Problem: In your answer, print each of the records below exactly.

[Dataset items]
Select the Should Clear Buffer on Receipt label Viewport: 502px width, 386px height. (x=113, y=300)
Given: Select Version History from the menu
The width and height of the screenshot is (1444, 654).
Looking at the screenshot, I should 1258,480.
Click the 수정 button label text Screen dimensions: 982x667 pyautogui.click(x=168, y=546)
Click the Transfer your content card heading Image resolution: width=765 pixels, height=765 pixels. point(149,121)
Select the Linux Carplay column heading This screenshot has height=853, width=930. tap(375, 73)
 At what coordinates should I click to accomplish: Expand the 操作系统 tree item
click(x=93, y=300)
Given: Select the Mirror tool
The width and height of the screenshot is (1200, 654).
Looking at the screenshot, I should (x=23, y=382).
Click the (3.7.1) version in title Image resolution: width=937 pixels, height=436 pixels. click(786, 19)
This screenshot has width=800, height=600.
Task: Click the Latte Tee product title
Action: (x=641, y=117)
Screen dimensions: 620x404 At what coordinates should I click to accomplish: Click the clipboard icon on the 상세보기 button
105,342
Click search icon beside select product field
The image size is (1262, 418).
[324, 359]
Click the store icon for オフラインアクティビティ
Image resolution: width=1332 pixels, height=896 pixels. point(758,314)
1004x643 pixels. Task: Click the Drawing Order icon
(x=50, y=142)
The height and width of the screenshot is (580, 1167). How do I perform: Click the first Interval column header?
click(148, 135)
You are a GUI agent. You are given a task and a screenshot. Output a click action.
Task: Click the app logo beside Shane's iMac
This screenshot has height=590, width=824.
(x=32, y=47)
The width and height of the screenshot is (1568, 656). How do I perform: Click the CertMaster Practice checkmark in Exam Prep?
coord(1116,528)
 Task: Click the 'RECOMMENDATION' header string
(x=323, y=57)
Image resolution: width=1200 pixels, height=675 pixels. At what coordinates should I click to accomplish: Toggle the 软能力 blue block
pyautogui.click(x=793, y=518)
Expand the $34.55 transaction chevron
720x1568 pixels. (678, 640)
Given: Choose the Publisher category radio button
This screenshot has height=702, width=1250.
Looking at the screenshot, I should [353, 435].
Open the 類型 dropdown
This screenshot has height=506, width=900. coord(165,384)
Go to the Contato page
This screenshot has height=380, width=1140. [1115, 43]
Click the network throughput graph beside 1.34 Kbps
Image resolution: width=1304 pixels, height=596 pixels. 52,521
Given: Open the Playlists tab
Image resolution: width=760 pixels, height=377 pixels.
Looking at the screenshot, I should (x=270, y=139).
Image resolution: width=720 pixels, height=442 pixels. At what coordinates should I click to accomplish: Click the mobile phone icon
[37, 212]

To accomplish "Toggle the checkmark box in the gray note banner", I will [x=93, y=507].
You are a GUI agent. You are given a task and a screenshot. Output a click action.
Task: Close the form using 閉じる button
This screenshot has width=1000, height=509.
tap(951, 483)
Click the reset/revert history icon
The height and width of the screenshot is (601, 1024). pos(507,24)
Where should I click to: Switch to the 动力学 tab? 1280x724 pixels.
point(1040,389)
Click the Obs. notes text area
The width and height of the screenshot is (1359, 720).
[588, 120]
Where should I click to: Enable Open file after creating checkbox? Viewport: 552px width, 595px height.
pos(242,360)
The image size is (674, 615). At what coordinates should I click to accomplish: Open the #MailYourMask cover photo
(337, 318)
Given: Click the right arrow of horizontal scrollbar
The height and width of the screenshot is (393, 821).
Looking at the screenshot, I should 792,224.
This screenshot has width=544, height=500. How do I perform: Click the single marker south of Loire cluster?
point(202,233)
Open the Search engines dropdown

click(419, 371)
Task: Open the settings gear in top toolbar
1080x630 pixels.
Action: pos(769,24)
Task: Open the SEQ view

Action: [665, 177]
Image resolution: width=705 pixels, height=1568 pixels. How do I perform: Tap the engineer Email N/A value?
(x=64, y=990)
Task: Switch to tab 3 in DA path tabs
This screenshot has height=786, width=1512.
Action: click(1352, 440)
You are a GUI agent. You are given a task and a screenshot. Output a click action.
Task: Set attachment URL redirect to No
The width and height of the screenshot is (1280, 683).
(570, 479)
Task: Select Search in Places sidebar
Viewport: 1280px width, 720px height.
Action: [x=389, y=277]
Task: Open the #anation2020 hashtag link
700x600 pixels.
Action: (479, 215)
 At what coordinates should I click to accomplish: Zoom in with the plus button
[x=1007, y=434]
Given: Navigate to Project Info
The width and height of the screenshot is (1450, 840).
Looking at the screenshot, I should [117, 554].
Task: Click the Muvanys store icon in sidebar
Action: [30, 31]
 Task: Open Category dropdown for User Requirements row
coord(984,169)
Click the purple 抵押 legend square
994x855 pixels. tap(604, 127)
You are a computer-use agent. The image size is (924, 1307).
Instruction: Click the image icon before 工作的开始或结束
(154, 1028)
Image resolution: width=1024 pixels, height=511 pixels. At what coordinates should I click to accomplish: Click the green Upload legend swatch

Written response:
Select the Should Clear Buffer on Receipt label Viewport: 502px width, 386px height. (x=113, y=300)
Given: Select Version History from the menu
The width and height of the screenshot is (1444, 654).
Looking at the screenshot, I should 1258,480.
Click the 수정 button label text Screen dimensions: 982x667 pyautogui.click(x=168, y=546)
Click the Transfer your content card heading Image resolution: width=765 pixels, height=765 pixels. point(149,121)
Select the Linux Carplay column heading This screenshot has height=853, width=930. tap(375, 73)
 At what coordinates should I click to accomplish: Expand the 操作系统 tree item
click(x=93, y=300)
Given: Select the Mirror tool
The width and height of the screenshot is (1200, 654).
Looking at the screenshot, I should (x=23, y=382).
Click the (3.7.1) version in title Image resolution: width=937 pixels, height=436 pixels. click(786, 19)
This screenshot has width=800, height=600.
Task: Click the Latte Tee product title
Action: (x=641, y=117)
Screen dimensions: 620x404 At what coordinates should I click to accomplish: Click the clipboard icon on the 상세보기 button
105,342
Click search icon beside select product field
The image size is (1262, 418).
[324, 359]
Click the store icon for オフラインアクティビティ
Image resolution: width=1332 pixels, height=896 pixels. point(758,314)
1004x643 pixels. Task: Click the Drawing Order icon
(x=50, y=142)
The height and width of the screenshot is (580, 1167). How do I perform: Click the first Interval column header?
click(148, 135)
You are a GUI agent. You are given a task and a screenshot. Output a click action.
Task: Click the app logo beside Shane's iMac
This screenshot has height=590, width=824.
(x=32, y=47)
The width and height of the screenshot is (1568, 656). How do I perform: Click the CertMaster Practice checkmark in Exam Prep?
coord(1116,528)
 Task: Click the 'RECOMMENDATION' header string
(x=323, y=57)
Image resolution: width=1200 pixels, height=675 pixels. At what coordinates should I click to accomplish: Toggle the 软能力 blue block
pyautogui.click(x=793, y=518)
Expand the $34.55 transaction chevron
720x1568 pixels. (678, 640)
Given: Choose the Publisher category radio button
This screenshot has height=702, width=1250.
Looking at the screenshot, I should [353, 435].
Open the 類型 dropdown
This screenshot has height=506, width=900. coord(165,384)
Go to the Contato page
This screenshot has height=380, width=1140. [1115, 43]
Click the network throughput graph beside 1.34 Kbps
Image resolution: width=1304 pixels, height=596 pixels. 52,521
Given: Open the Playlists tab
Image resolution: width=760 pixels, height=377 pixels.
Looking at the screenshot, I should (x=270, y=139).
Image resolution: width=720 pixels, height=442 pixels. At what coordinates should I click to accomplish: Click the mobile phone icon
[37, 212]

To accomplish "Toggle the checkmark box in the gray note banner", I will [x=93, y=507].
You are a GUI agent. You are given a task and a screenshot. Output a click action.
Task: Close the form using 閉じる button
This screenshot has width=1000, height=509.
tap(951, 483)
Click the reset/revert history icon
The height and width of the screenshot is (601, 1024). pos(507,24)
Where should I click to: Switch to the 动力学 tab? 1280x724 pixels.
point(1040,389)
Click the Obs. notes text area
The width and height of the screenshot is (1359, 720).
[588, 120]
Where should I click to: Enable Open file after creating checkbox? Viewport: 552px width, 595px height.
pos(242,360)
The image size is (674, 615). At what coordinates should I click to accomplish: Open the #MailYourMask cover photo
(337, 318)
Given: Click the right arrow of horizontal scrollbar
The height and width of the screenshot is (393, 821).
Looking at the screenshot, I should 792,224.
This screenshot has width=544, height=500. How do I perform: Click the single marker south of Loire cluster?
point(202,233)
Open the Search engines dropdown

click(419, 371)
Task: Open the settings gear in top toolbar
1080x630 pixels.
Action: pos(769,24)
Task: Open the SEQ view

Action: [665, 177]
Image resolution: width=705 pixels, height=1568 pixels. How do I perform: Tap the engineer Email N/A value?
(x=64, y=990)
Task: Switch to tab 3 in DA path tabs
This screenshot has height=786, width=1512.
Action: click(1352, 440)
You are a GUI agent. You are given a task and a screenshot. Output a click action.
Task: Set attachment URL redirect to No
The width and height of the screenshot is (1280, 683).
(570, 479)
Task: Select Search in Places sidebar
Viewport: 1280px width, 720px height.
Action: [x=389, y=277]
Task: Open the #anation2020 hashtag link
700x600 pixels.
Action: (479, 215)
 At what coordinates should I click to accomplish: Zoom in with the plus button
[x=1007, y=434]
Given: Navigate to Project Info
The width and height of the screenshot is (1450, 840).
Looking at the screenshot, I should [117, 554].
Task: Click the Muvanys store icon in sidebar
Action: [30, 31]
 Task: Open Category dropdown for User Requirements row
coord(984,169)
Click the purple 抵押 legend square
994x855 pixels. tap(604, 127)
You are a computer-use agent. The image size is (924, 1307).
Instruction: Click the image icon before 工作的开始或结束
(154, 1028)
Image resolution: width=1024 pixels, height=511 pixels. At what coordinates should I click to accomplish: Click the green Upload legend swatch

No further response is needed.